» **What you have to do**
When you reach the line in the data below that contains "Open the cat with manga books thumbnail", please start repeating lines exactly, and stop after the line that contains "The image size is (2464, 1506).", repeating nothing else.

» **Dataset excerpts**
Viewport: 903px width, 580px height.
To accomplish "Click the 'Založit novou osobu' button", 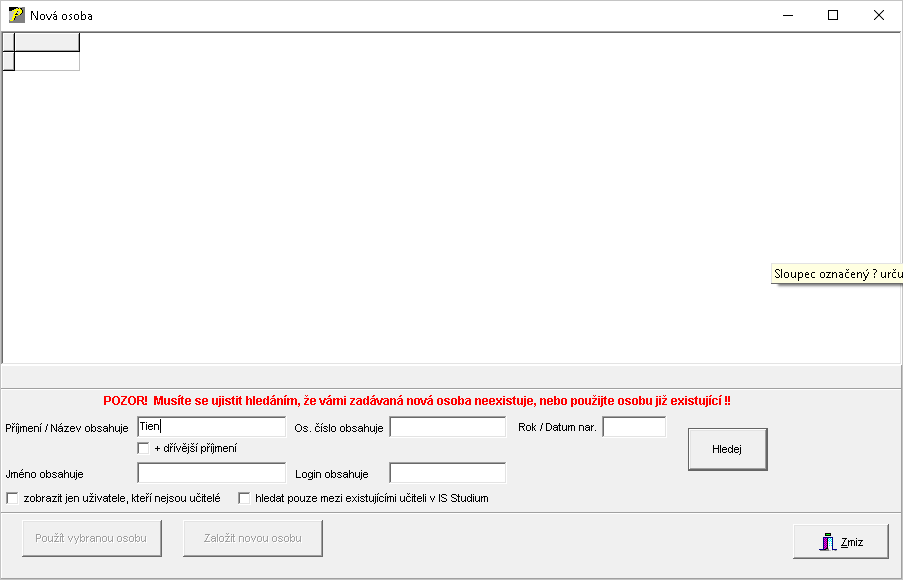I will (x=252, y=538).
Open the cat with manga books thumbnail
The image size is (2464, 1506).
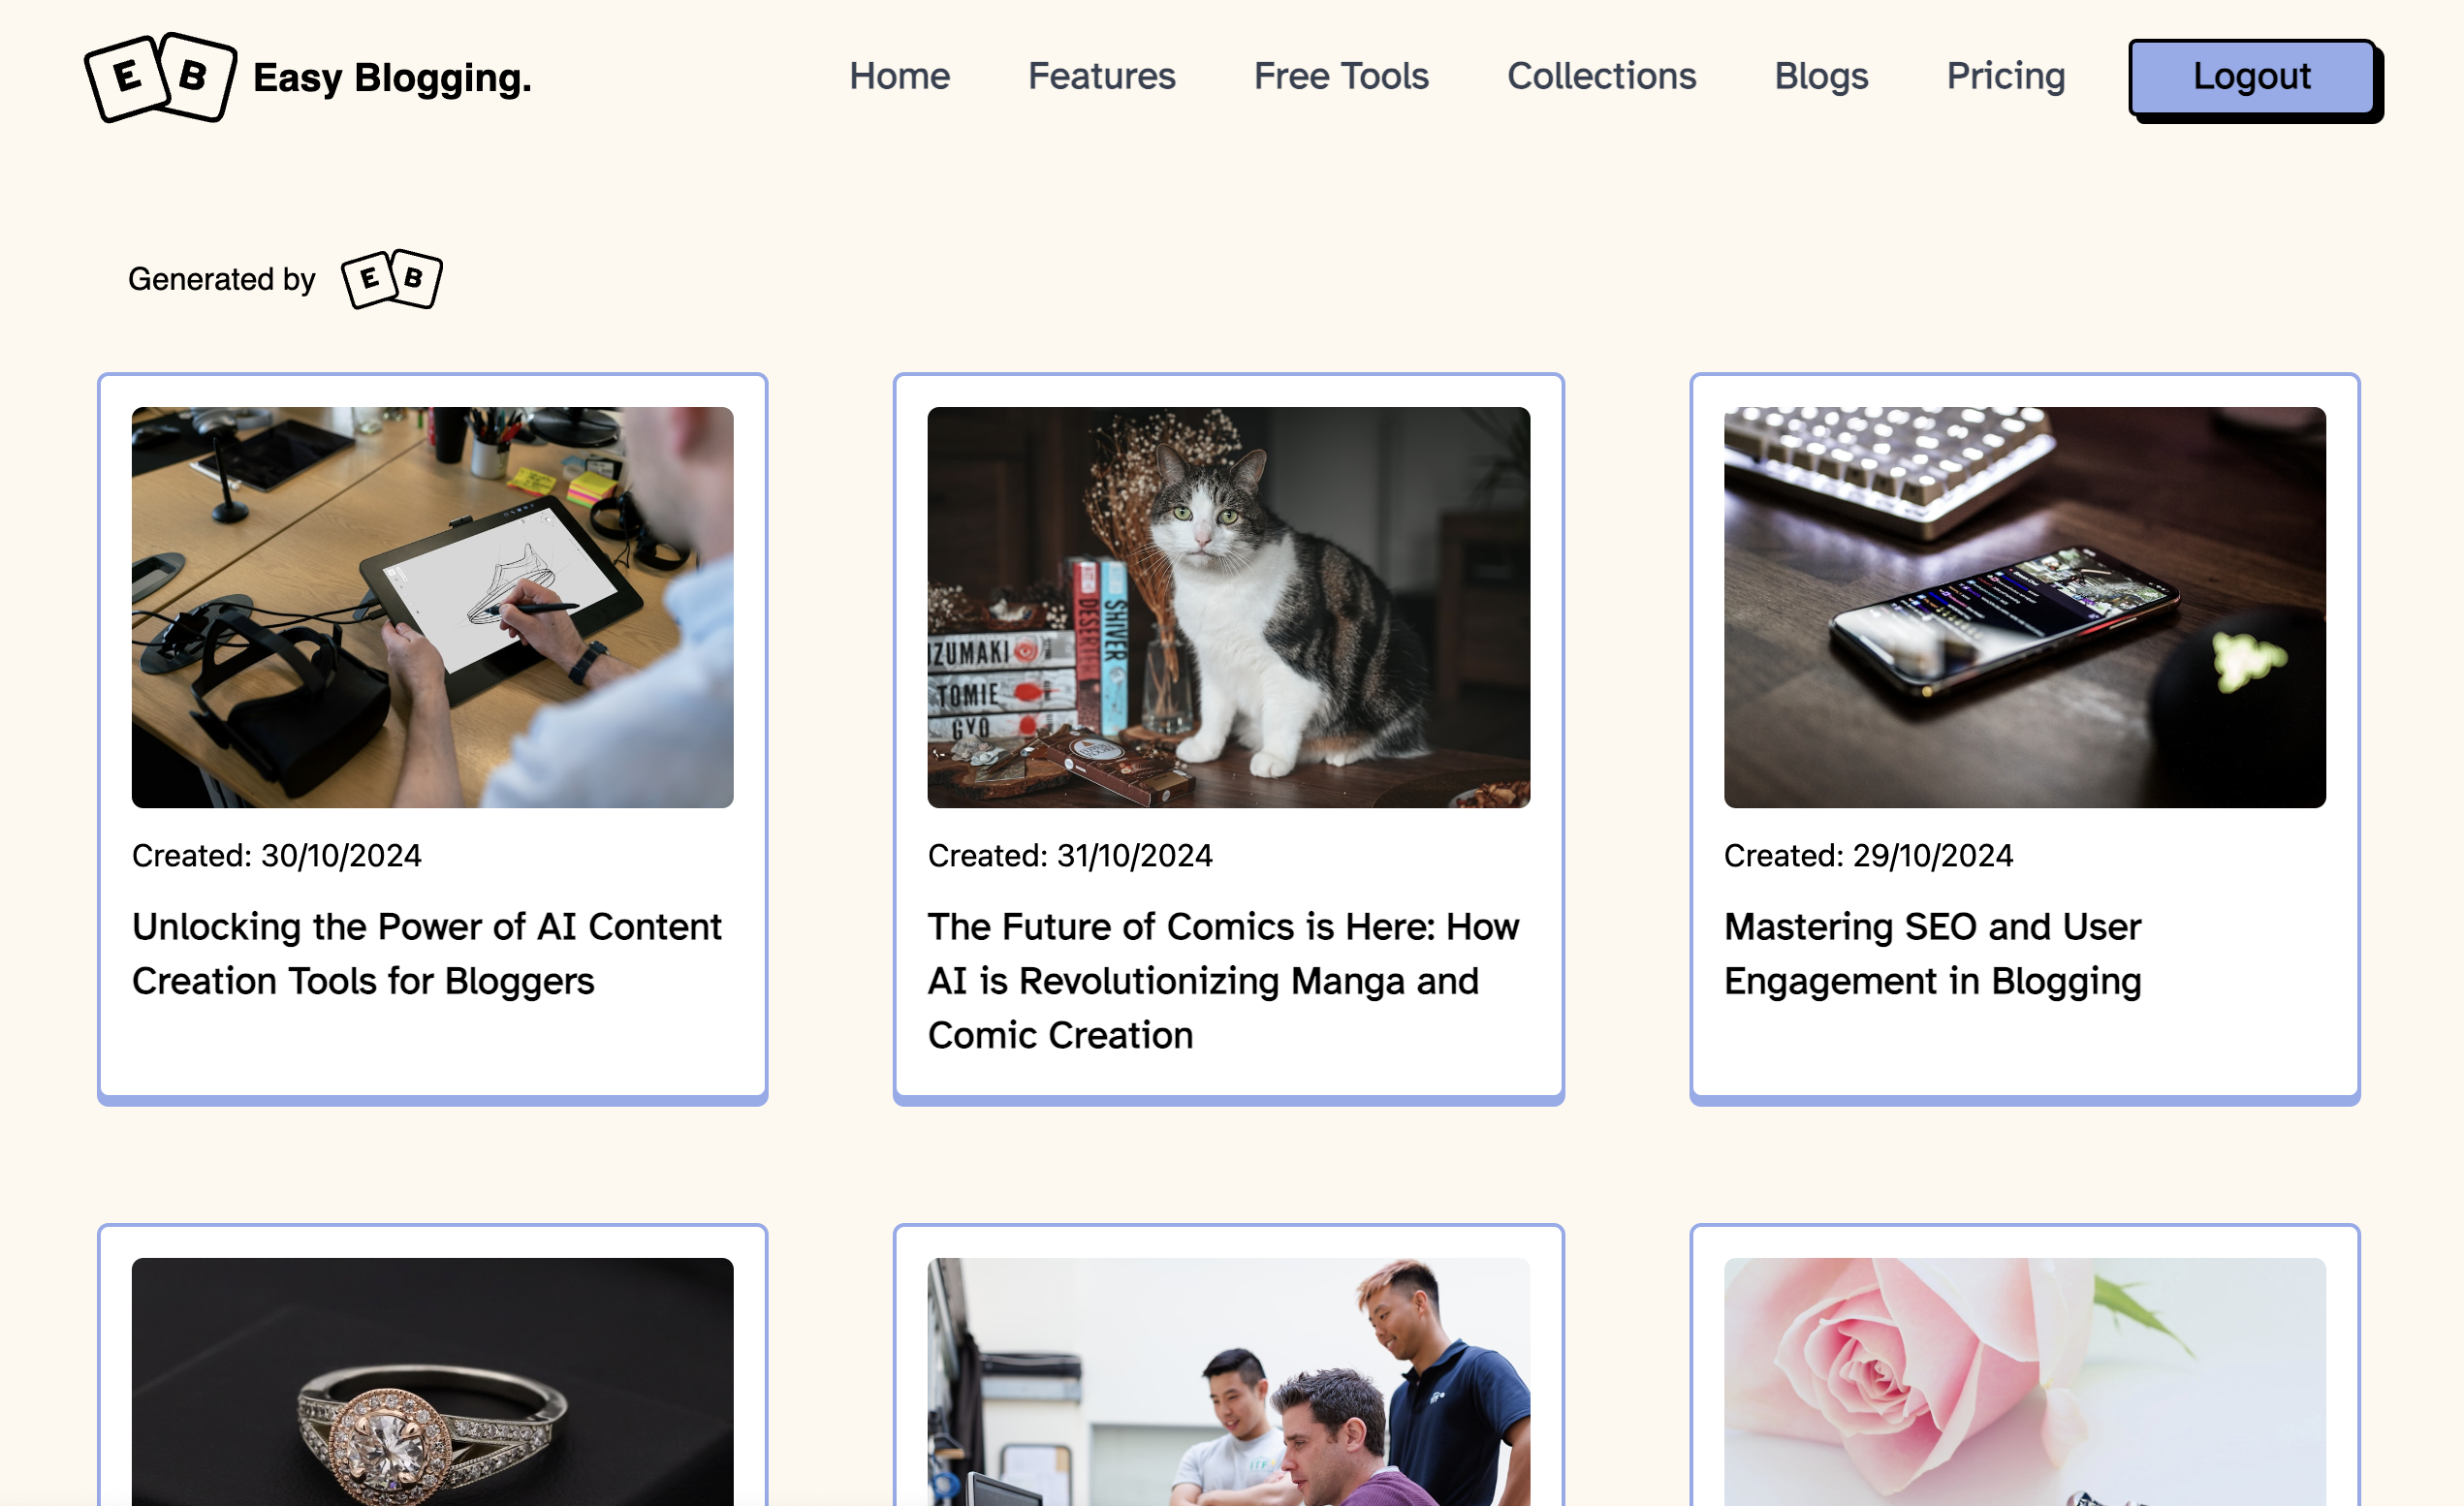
==
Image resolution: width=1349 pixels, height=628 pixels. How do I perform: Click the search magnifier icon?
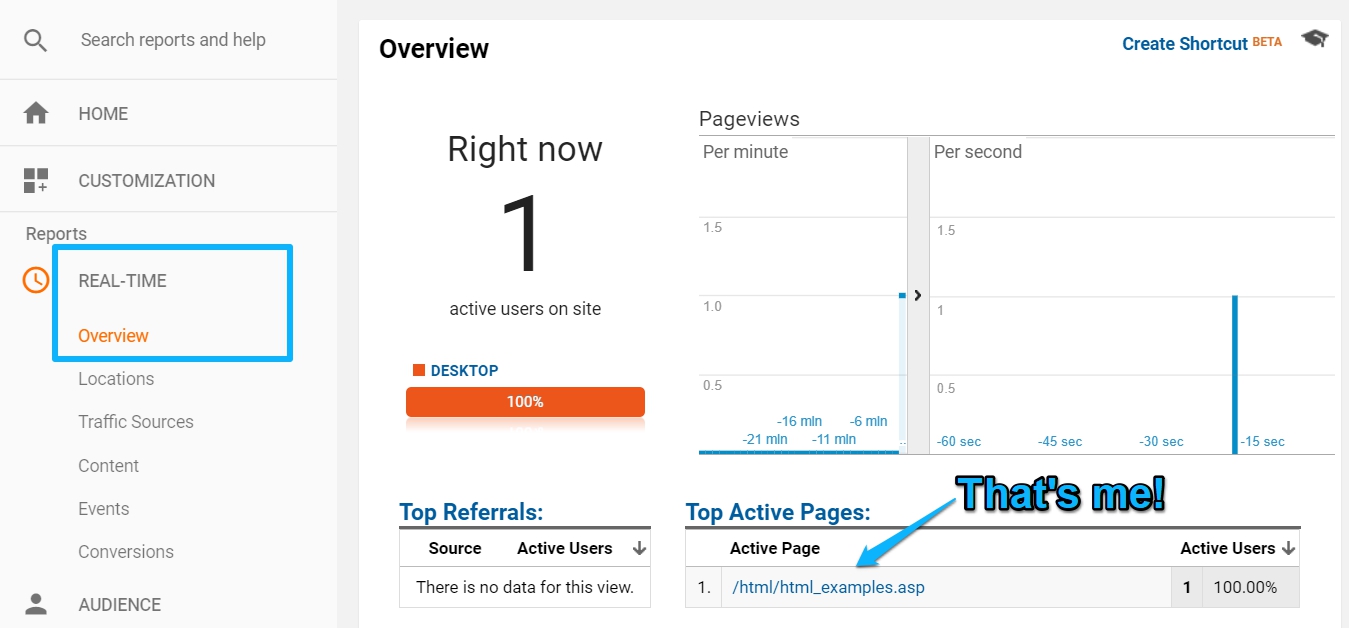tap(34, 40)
...
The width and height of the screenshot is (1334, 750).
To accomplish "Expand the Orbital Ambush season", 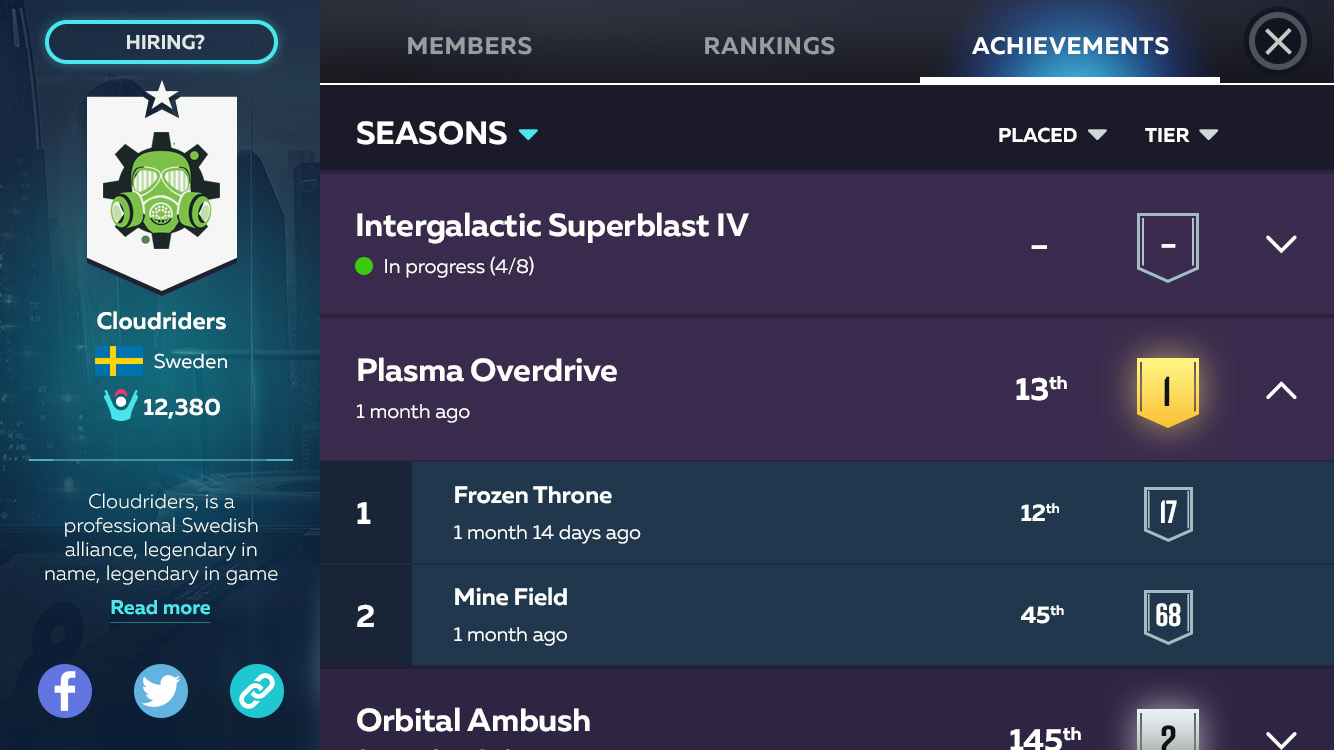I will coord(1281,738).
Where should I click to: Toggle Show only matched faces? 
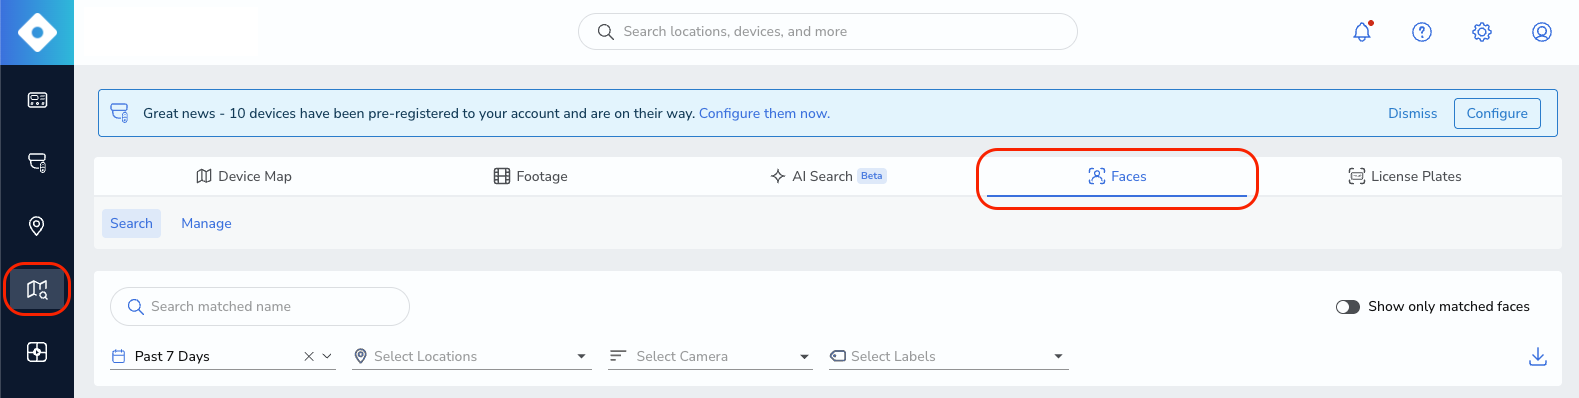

» **Result of the exercise**
Open the cat with manga books thumbnail
The image size is (2464, 1506).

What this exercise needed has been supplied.